Oh ! cette voix !… Je me retourne, d’un sursaut éperdu.

Et je vois le promeneur debout, qui me salue avec un sourire, un regard, un accent où resplendit une allégresse triomphante. Je ne rêve pas ! Meillane est là, devant moi. Pourtant, je répète, avec l’impression que je dois me tromper :

— Vous ! Vous !… C’est vous ? Ici ?

Et sa voix joyeuse explique :

— Je suis arrivé à Samaden, il y a quelques heures seulement… Pour différentes raisons… qui me paraissaient très sages, j’y ai cherché un gîte. J’ai fait tout à l’heure mon installation, et en attendant un train pour Saint-Moritz, je suis monté ici, attiré par la mine engageante de ce bois de mélèzes.

— Comme moi…

Ses mains se sont tendues vers les miennes que je lui livre d’un élan dont je ne suis pas trop fière à cette heure !

Il les porte à ses lèvres lentement et les y garde sous un baiser long… si long !… comme le dernier jour, à Paris… Moi, je ne pense pas à les lui retirer… Une joie chante follement en tout mon être… Une joie née de la présence imprévue de mon ami, dans cette solitude vibrante de beauté… Née aussi de l’ivresse que je vois dans les yeux qui me regardent…

Et doucement, il me demande :

— Dites-moi, cela vous fait un peu plaisir que nous nous retrouvions ?

Ici, nous sommes si loin du monde que, pas une seconde, je n’ai l’idée de déguiser correctement la vérité !

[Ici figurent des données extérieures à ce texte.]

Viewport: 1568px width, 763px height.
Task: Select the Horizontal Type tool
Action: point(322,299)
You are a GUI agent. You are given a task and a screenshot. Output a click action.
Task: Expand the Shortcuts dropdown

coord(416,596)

— Oui, cela me semble bon, très bon !

Je parle presque bas, sans songer à lui enlever mes mains, toujours prisonnières. Peut-être, il ne s’aperçoit même plus qu’il les tient, tant il me contemple. Ah ! il ne voit plus le divin paysage ! Pour lui cacher tout l’horizon, il y a une frêle créature, dont, littéralement, il boit le regard… Et, en cette minute, je ne veux pas penser… chercher pourquoi il me contemple ainsi… Je ne sais ce que l’avenir prépare. Mais rien ne me fera oublier ni regretter la douceur de ces premiers instants… Et, en mon âme, je murmure ce que lui dit tout haut :

— Jamais je n’aurais osé espérer vous revoir ainsi, mon amie…

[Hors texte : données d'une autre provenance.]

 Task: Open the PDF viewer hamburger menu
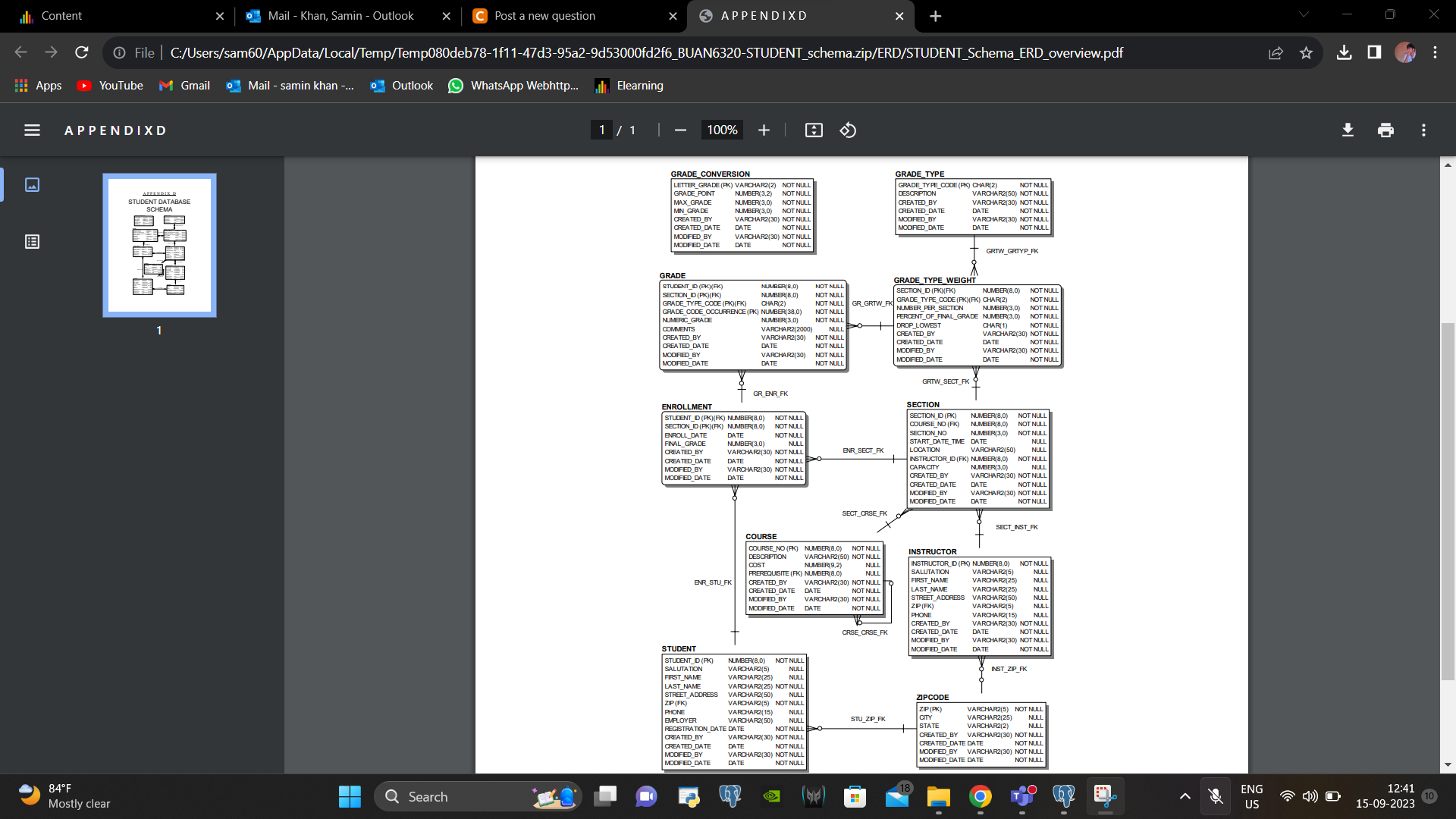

De quel accent il a prononcé les mots très simples « mon amie ». Ce quelque chose dans sa voix me fait tressaillir et jette en moi l’impression qu’un flot m’a saisie et m’emporte… Vers quelle rive ?

Alors, d’instinct, j’essaie de lui échapper, et j’interroge, en hâte, au hasard, pour reprendre terre :

— Qu’est-ce que vous avez fait depuis mon départ ?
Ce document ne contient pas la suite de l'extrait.